Camilla Mankabady on the never-ending job of comms

Camilla Mankabady on the never-ending job of comms
Camilla Mankabady, Director Of Communications at Liverpool City Council, joins us to chat about how and why she ended up in comms.

Why did you choose to pursue a role in communications? For example, has it always been your passion or was it pure happenstance?

I’m very inquisitive and I love talking to people and finding out what makes them tick. A career, first in journalism, and then in Communications is essentially taking these character traits and turning them into something more considered and substantial. Every strategic decision, policy change, or key announcement needs strong comms delivery. So working in comms, means you are close to the decision-makers which makes for an interesting and influential role.

What personal skills or attributes do you think are most important in the communications sphere? Why these skills/attributes in particular?

To be an effective communicator, you need to be able to ‘cut through the noise’ and understand what the call to action, or the objective is. You need to be able to ‘speak truth to power’ when the occasion demands. You also need to be creative, collegiate and agile. Agile in your thinking and your content delivery.
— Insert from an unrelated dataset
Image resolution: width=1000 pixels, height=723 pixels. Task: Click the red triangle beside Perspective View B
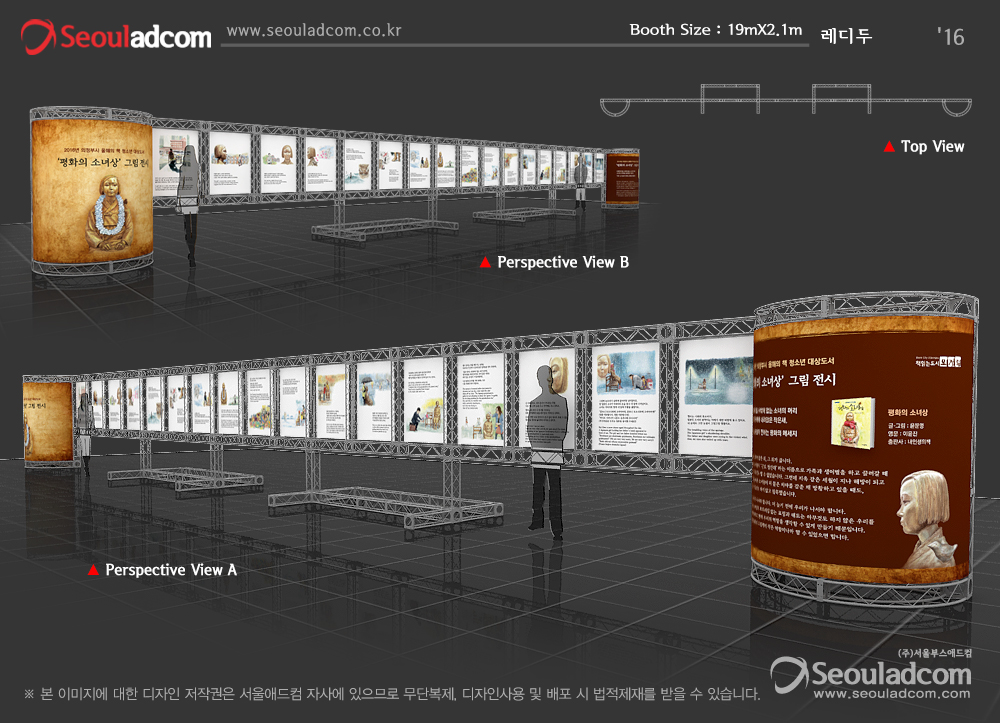(x=485, y=263)
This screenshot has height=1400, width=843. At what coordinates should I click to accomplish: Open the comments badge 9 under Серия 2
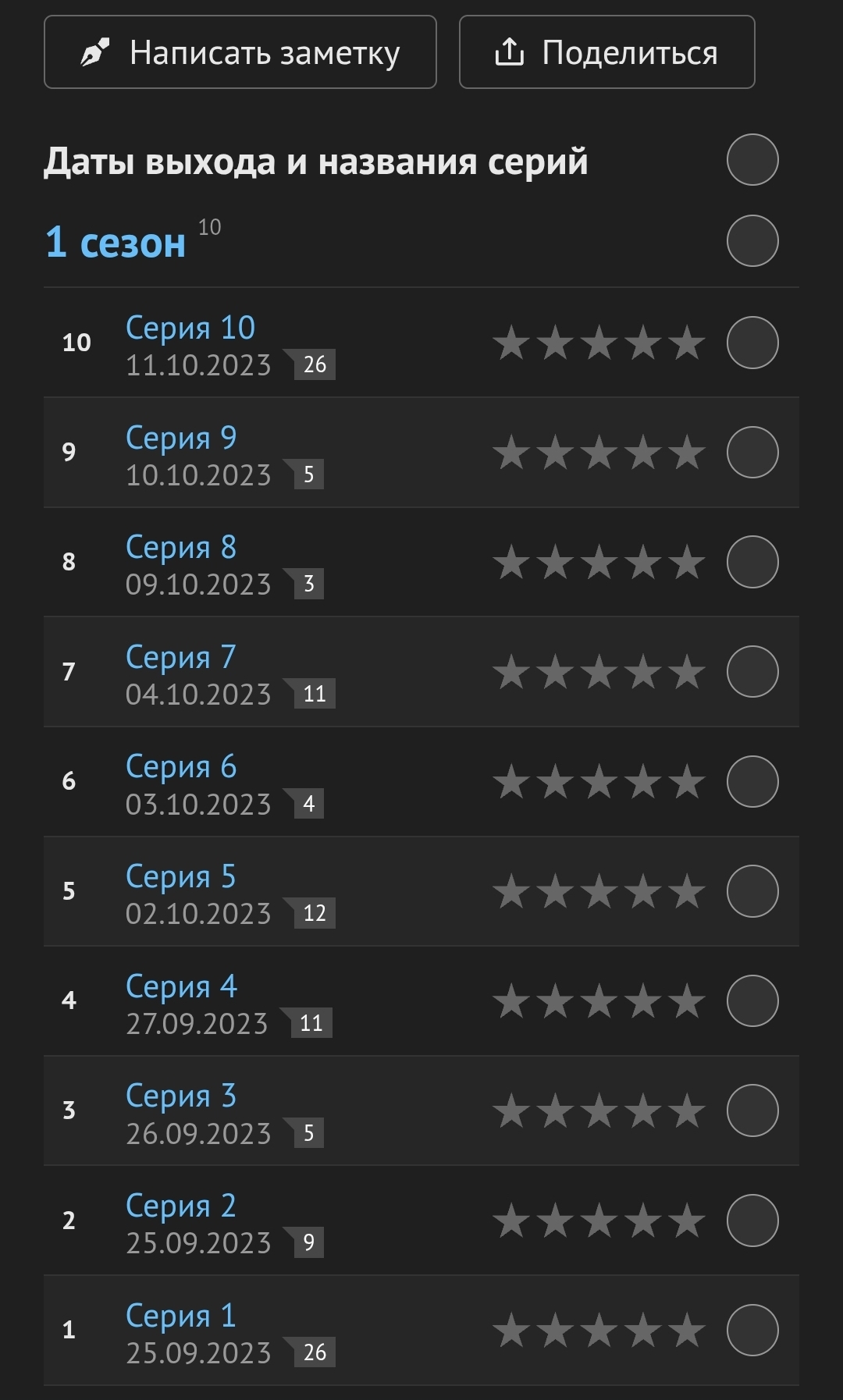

What sort of challenges do you face in your role? Is there a particular challenge that you experienced in the past that stood out?

The strategic importance and influence of Communications teams is now widely recognised, which is a great advancement. However, with that new-found recognition, there comes the challenge. Often the difficulty with the role is saying no. No to accepting a requested comms campaign, no to delivering fresh material. Tight resources and a long-term strategic vision makes turning down requests that little bit easier. But if you’re a people-pleaser this is not the role for you.

What one thing would make your working life easier?

More resource! The world is full of interesting stories, new policies and fresh ideas, so in effect the communications job is never done. Every team I know could do with more staff, more technical kit and more hours in the day to aid delivery and refinement of delivery.

How is the role of communications perceived in your organisation?

The Communications team and the skills we bring to the table are appreciated and supported by the senior leadership team at Liverpool City Council. I have a seat at the top table which gives me real insight into the decision-making process and the challenges that sometimes arise from those decisions. Critically, it also ensures that my team and I are part of the process from the start. Producing comms at the end of the decision-making process is unlikely to lead to successful delivery.

What do you think the secret of success is when working in communications?  

To produce successful communication strategies and content you need to ensure the material is ‘of the place and of the people’. The content needs to be realistic with people at the heart of the strategy. If the consumer can’t see like-minded characters, the campaign will fail and the key messages will evaporate.

At React & Share, we’re obsessed with helping our clients measure and report their efforts - what measurements do you think comms teams should be presenting to internal stakeholders?

Regular evaluation is key. Looking at the data, the insights and intelligence can inform whether the content/campaign is reaching the required targets. It’s imperative on the comms professional themselves to seek out the insight and present the information and potential solutions, or pivot points, to the client/service team.

Looking into your crystal ball, what do you think will be the next big thing in communications?  

I believe we will see an even greater reliance on social media as the months and years pass by and less reliance on traditional forms of media. It’s therefore incumbent on decision-makers to ensure that the digital gap in communities is reduced and that fake news/false information is called out and dealt with by the publishing platforms.